[729]. The development of abstract methods during the past few years has given mathematics a new and vital principle which furnishes the most powerful instrument for exhibiting the essential unity of all its branches.—Young, J. W.
Fundamental Concepts of Algebra and [Geometry] (New York, 1911), p. 225.
[730]. Everybody praises the incomparable power of the mathematical method, but so is everybody aware of its incomparable unpopularity.—Rosanes, J.
Jahresbericht der Deutschen Mathematiker Vereinigung, Bd. 13, p. 17.
[731]. Indeed the modern developments of mathematics constitute not only one of the most impressive, but one of the most characteristic, phenomena of our age. It is a phenomenon, however, of which the boasted intelligence of a “universalized” daily press seems strangely unaware; and there is no other great human interest, whether of science or of art, regarding which the mind of the educated public is permitted to hold so many fallacious opinions and inferior estimates.—Keyser, C. J.

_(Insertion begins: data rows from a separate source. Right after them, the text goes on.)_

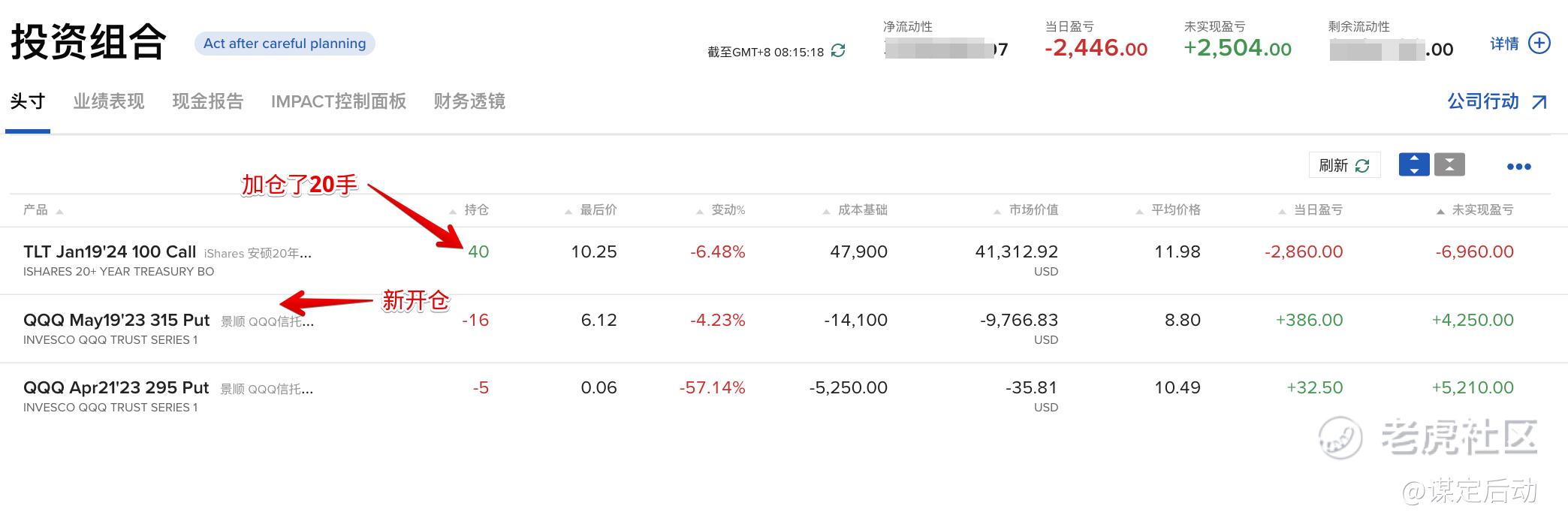Sort by 未实现盈亏 column arrow
This screenshot has height=527, width=1568.
pos(1440,211)
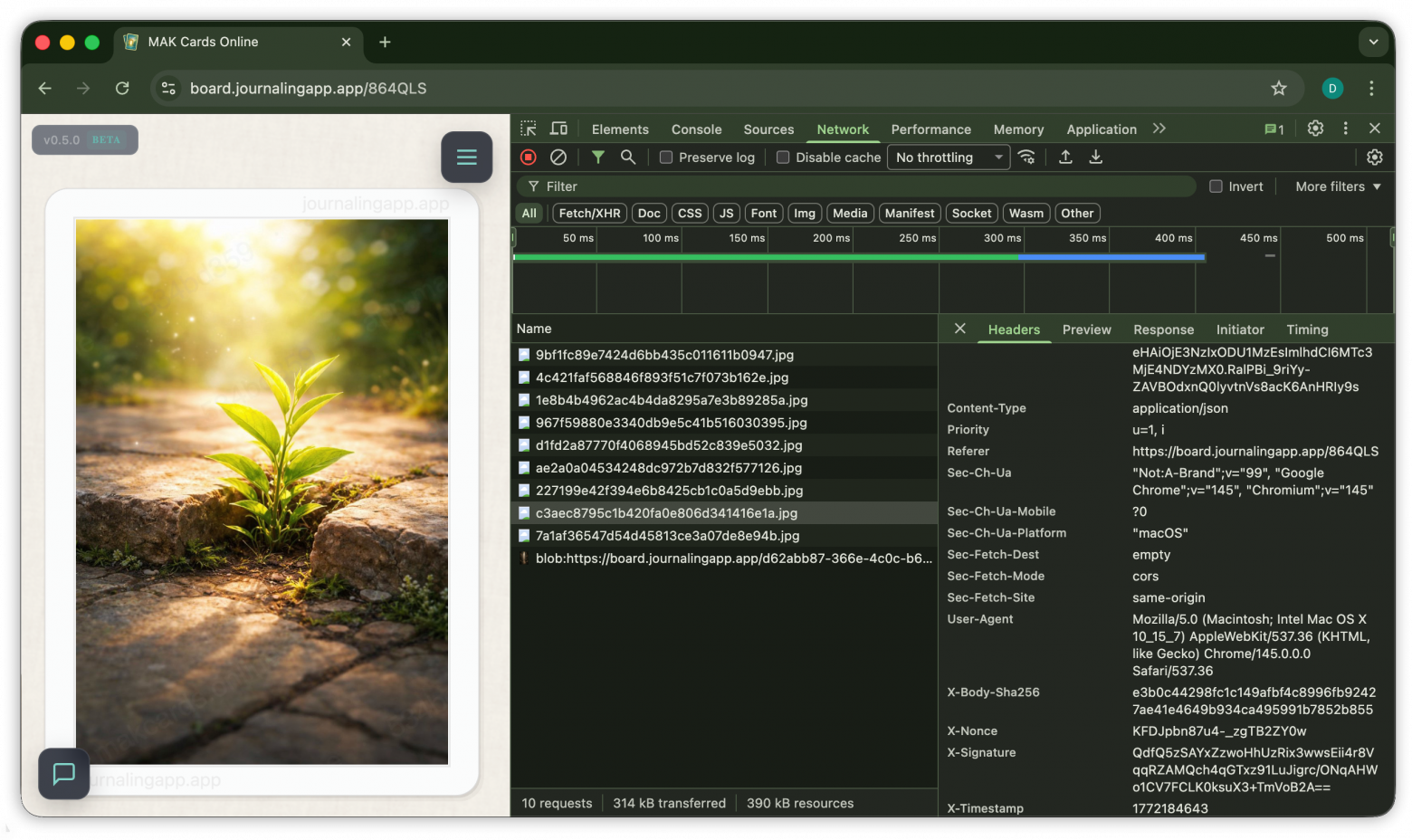1412x840 pixels.
Task: Click the export HAR download icon
Action: 1095,158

Lectures on Science, Philosophy and Arts (New York, 1908), p. 8.
[732]. It may be asserted without exaggeration that the domain of mathematical knowledge is the only one of which our otherwise omniscient journalism has not yet possessed itself.—Pringsheim, Alfred.
Ueber Wert und angeblichen Unwert der Mathematik; Jahresbericht der Deutschen Mathematiker Vereinigung, (1904) p. 357.
[733]. [The] inaccessibility of special fields of mathematics, except by the regular way of logically antecedent acquirements, renders the study discouraging or hateful to weak or indolent minds.—Lefevre, Arthur.